Passage for review:
::::
It took a few minutes to make this very embarrassed person realize that he/she had been had by a phishing website. A site designed to scare you into buying their product with claims of YOU'RE INFECTED! CLICK HERE TO CLEAN YOUR SYSTEM NOW!

Which this person did, and the result was one panicked production manager, one embarrassed employee, eight hours of lost productivity, and a general failsafe warning to the entire company. That story is next.

This person closed off the browser, realized he/she was had, and cried a little. No harm really done, the idiot who designed that phishing site should sleep well tonight knowing that their evil plan worked. But, as I said, we run Macs. NOTHING on there would have been any use to us.

On to the mass mailing virus warning.
Knowing just how computer literate most of our staff are, I took the easy route and took a screen shot of exactly where to go on their own computers to manually start the virus definition updates (we have them set for auto, but I wanted to force the subject). I sent out a group message with the jpg attached, with the instructions that everyone was to follow this lead on their own computers to finish the task. Restart was necessary, blah blah blah.
::::
Dataset extract:
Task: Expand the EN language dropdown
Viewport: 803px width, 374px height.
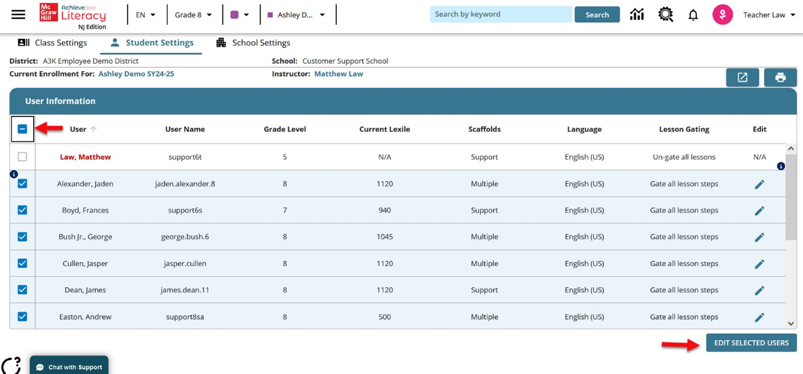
::::
Work instruction 1:
Answer these questions using the passage about the phishing website:
(a) What did the phishing site claim, in capital letters?
(b) How many hours of productivity were lost as a result?
(c) What was attached to the group message the writer sent out?
Work instruction 2:
Write the next part of the passage about the phishing website, carrying on from its final sentence.

Your response 1:
(a) The site claimed "YOU'RE INFECTED! CLICK HERE TO CLEAN YOUR SYSTEM NOW!"
(b) Eight hours of productivity were lost.
(c) A jpg screen shot was attached, showing exactly where to go on each computer to manually start the virus definition updates.

Your response 2:
Of course this was happening before I knew about the phishing site. The joke was on me.

I hit send and went back to work. Twenty minutes later I got a call that went something like this.

Person: I clicked where you said to and nothing happens, just a white box
Me: White box?
Person: Yeah, just a white box and it does nothing
Me: Exactly what are you clicking on?
Person: The picture you sent
Me: Oh my.
Person: Why isn't it working? Nothing's happening
Me: *&^@&!!!?@
Person: What's wrong?
Me: That graphic is from my computer, showing you where to click on your computer.

This person was opening the screen cap and using it to update virus definitions. I'm sure at that point that my attempts at making the instructions easier just crashed and burned. I made it worse. Within an hour, I had two more identical calls. Each of the three people thought that the graphic I emailed them was the actual program to update.

Easy mistake I guess, if you aren't a techno-geek. Again, I must make the disclaimer that there are intelligent people, just computers are not their forté.

I felt kinda bad. I thought about resending the instructions, but then it occurred to me, let's see how many more? How many more people should be issued old typewriters and allow me to free up their computers for other uses. No more, just the three.

Wow. I realized this morning just how computers can make you stupid. When too much is going on your thought process goes in three directions. You stop actually reading and following directions, all logic is lost (especially when the site is designed to do exactly that), and you start foaming at the mouth and mumbling incoherently. Computer make you stupid, and in the case of those who have to fix them and walk people through them, just a little bit insane.

Cheers.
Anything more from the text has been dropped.